I have to admit finding Jacob’s travel impressions at best inconclusive. That he is in essence something other than a business correspondent or frequent flyer is suggested when he relates how he applied for the position of FT Rome correspondent the moment it came vacant. He didn’t get the job, but the fact that he yearned for it suggests that what he wanted was a sense of stability, of belonging to somewhere enduring and beautiful, that he’s failed to find in cosmopolitan London, or on the globe-ranging tourist trail.
It’s the same with his literary quotations. These constitute flourishing oases after his characteristic self-effacement, but he doesn’t feel able to linger over them as one suspects he’d like to. So it’s off to another trattoria, though he doesn’t really enjoy fine food, or to another conference, though those who attend such things aren’t really the kind of company he enjoys best.
So where’s the rest? Where’s the peace? In the arms of Mother Church, perhaps, or in some ashram back in India? Each is hard to imagine, but others of a similar background have trodden this alternative path.

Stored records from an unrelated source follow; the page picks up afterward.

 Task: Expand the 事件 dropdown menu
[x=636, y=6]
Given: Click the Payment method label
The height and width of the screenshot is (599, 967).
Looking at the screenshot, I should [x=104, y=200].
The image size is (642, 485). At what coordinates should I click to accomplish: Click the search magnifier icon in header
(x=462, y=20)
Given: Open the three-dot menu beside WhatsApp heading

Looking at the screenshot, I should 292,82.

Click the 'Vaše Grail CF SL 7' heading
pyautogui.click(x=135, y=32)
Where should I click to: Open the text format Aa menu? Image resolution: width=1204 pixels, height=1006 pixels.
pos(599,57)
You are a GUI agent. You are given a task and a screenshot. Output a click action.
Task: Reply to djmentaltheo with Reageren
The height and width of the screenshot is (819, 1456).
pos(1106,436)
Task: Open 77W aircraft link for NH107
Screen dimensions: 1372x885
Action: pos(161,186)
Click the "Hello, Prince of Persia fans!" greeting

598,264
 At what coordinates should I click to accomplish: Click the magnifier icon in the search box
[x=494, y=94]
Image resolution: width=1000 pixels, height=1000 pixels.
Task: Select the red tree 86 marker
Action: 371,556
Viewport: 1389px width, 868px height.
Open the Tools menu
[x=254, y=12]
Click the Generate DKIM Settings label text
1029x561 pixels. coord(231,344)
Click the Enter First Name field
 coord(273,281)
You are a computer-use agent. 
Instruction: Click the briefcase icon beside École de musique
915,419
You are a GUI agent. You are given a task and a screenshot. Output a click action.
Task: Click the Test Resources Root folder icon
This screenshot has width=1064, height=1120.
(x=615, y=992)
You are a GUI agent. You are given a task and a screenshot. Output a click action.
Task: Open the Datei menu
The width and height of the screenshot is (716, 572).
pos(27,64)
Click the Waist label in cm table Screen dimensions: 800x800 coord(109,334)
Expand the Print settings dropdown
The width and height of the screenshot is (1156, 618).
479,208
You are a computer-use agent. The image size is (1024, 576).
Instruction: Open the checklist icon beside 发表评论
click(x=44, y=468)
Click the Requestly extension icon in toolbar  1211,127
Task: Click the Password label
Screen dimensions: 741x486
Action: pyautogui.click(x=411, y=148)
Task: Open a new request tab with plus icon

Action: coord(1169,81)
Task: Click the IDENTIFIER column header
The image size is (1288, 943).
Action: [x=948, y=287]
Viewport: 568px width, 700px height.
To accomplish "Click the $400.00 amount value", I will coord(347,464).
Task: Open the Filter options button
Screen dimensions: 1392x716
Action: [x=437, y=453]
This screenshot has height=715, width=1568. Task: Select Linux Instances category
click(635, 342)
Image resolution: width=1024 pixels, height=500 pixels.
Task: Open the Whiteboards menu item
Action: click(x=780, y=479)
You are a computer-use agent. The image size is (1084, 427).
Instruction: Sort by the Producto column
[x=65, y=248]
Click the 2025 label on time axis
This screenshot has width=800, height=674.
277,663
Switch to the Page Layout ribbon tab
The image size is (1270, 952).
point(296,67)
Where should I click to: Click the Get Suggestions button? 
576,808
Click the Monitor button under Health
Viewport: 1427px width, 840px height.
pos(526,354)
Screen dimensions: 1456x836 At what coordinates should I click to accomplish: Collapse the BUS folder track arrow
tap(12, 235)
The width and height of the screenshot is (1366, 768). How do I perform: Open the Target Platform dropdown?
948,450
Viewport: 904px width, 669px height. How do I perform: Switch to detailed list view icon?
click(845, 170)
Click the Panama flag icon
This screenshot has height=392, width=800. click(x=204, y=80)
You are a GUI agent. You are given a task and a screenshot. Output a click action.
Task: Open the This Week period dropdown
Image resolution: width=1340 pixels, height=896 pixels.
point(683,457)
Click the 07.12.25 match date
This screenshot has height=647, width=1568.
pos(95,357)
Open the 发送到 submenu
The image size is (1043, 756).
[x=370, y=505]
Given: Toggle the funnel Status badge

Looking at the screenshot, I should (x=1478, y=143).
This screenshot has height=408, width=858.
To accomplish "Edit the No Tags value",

India-born intellectual Andrew Harvey, for example, author of Hidden Journey (1991), tells how one evening in India he saw a young female guru radiating an inexplicable light, and from that moment abandoned Western scientific materialism for ever.
This book claims to be in part about questions such as “Why do we travel?” There’s no serious attempt at an answer, but one might be that we’re searching for something. If it’s not that, isn’t travel just an endless series of distractions?
This is an attempt at a book, possibly a premature one, that nonetheless contains some intriguing material. But what Jacob appears not to know is that others have already traveled with the same perplexity and self-questioning he exhibits long before him.